Efficiency: Not Always Our Friend

“Practical, Captain? Perhaps. But not desirable. Computers make excellent and efficient servants; but I have no wish to serve under them. Captain, a starship also runs on loyalty to one man, and nothing can replace it, or him.” – Star Trek (TOS)

I’d tell you a German knock-knock joke but they already have AI-enabled sensing that lets them know who it is.

Let’s pretend that you had to break a big rock.  A really big one, say the size of your mother-in-law’s butt.

Okay, that’s a big ask.  The last time I had to break a big rock that big was . . . never.  That’s a big rock.

Big rocks, mothers-in-law?  You’re thinking, have you had too much ale, John Wilder?  Bear with me, this will make as much sense as Joe Biden’s economic policies.

So, we’re back to breaking a stupid rock in our mind because John Wilder asked us to.  What’s the most direct way to do it?

What does a member of the Southern Buddhist Church say when they die?  “What in the reintarnation is going on here?”

You might think you could use a sledgehammer, but not so fast, Thor.  That’s not the most direct way, and Disney® will probably sue me for mentioning Thor because they now have the intellectual property rights on all things Norse.   Ignore Disney®, since they don’t have (yet) a copyright on hammers.  But I don’t want to give them ideas, because soon enough they’ll have a copyright on interstellar space.

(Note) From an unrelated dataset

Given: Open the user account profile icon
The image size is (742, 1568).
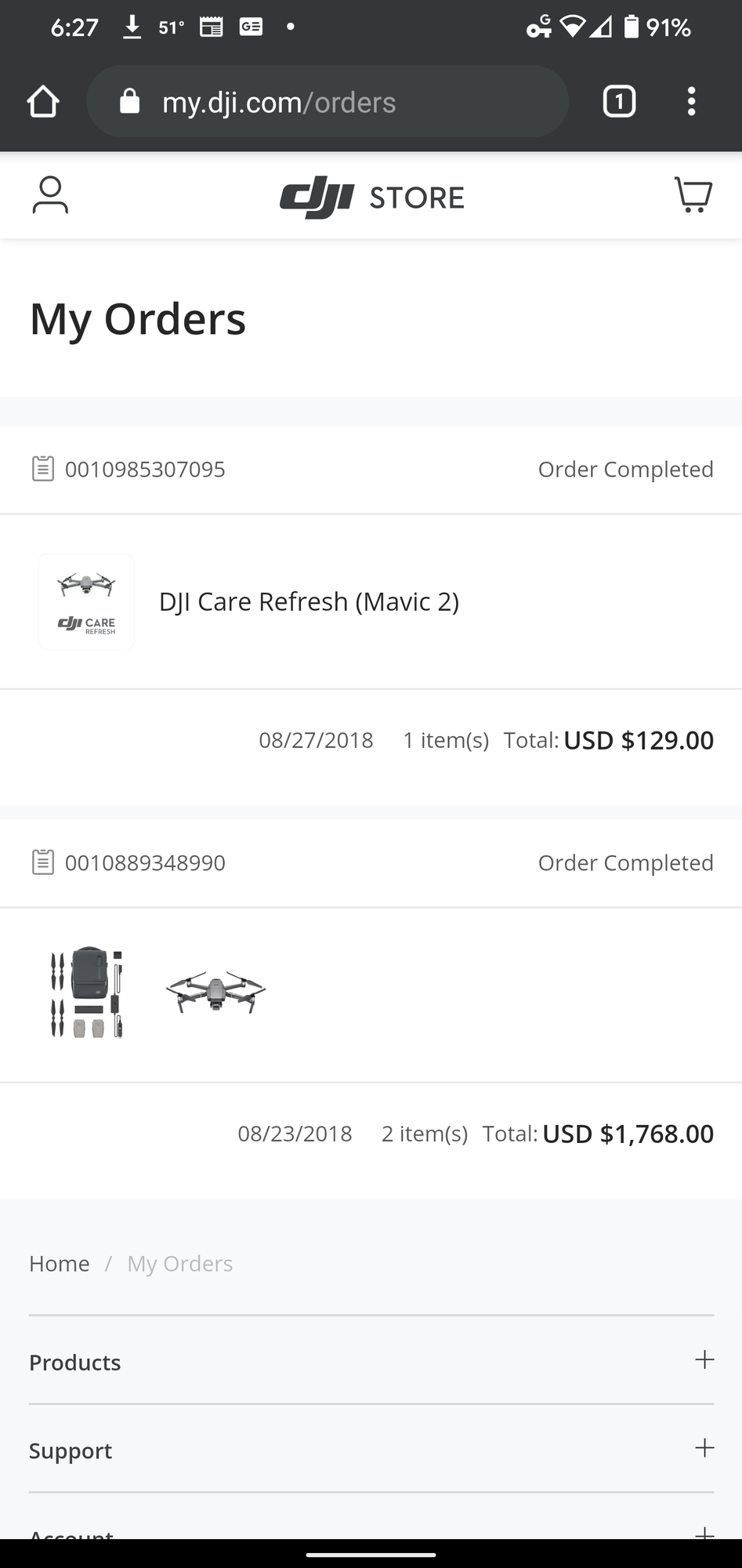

To have a steel hammer, you’d have to make one.  That would involve having a mine for iron ore.  Then the ore would have to be processed into steel.  After you figured out how to do that, you’d have to forge the head of the hammer (it has to be strong, right?).

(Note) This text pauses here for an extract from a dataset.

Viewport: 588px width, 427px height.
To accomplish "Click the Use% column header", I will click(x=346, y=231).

Even then you’re not done.  You have to find a tree, get some wood suitable for a handle, invent an entire industry to just get the knife to carve the handle, and finally mate the handle to the hammer head.

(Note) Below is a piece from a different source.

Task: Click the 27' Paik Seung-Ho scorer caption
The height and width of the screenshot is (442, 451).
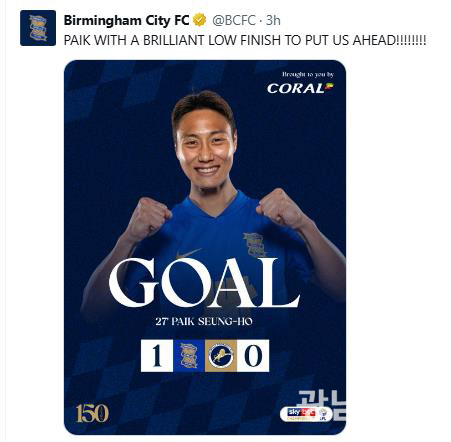Action: 204,322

Nope.  A hammer isn’t that direct. To have a hammer, you have to have a functioning civilization.

Thor’s enemies never get drunk:  they just get hammered.

For the most direct way, you’d have to grab a stone or something hard nearby and just start thwacking the rock.

That’s not very efficient.

A hammer is more efficient.  But how about you build a piece of high-strength steel to use as a drill?  That’s faster.  But the drill requires advances in metallurgy even greater than the hammer head.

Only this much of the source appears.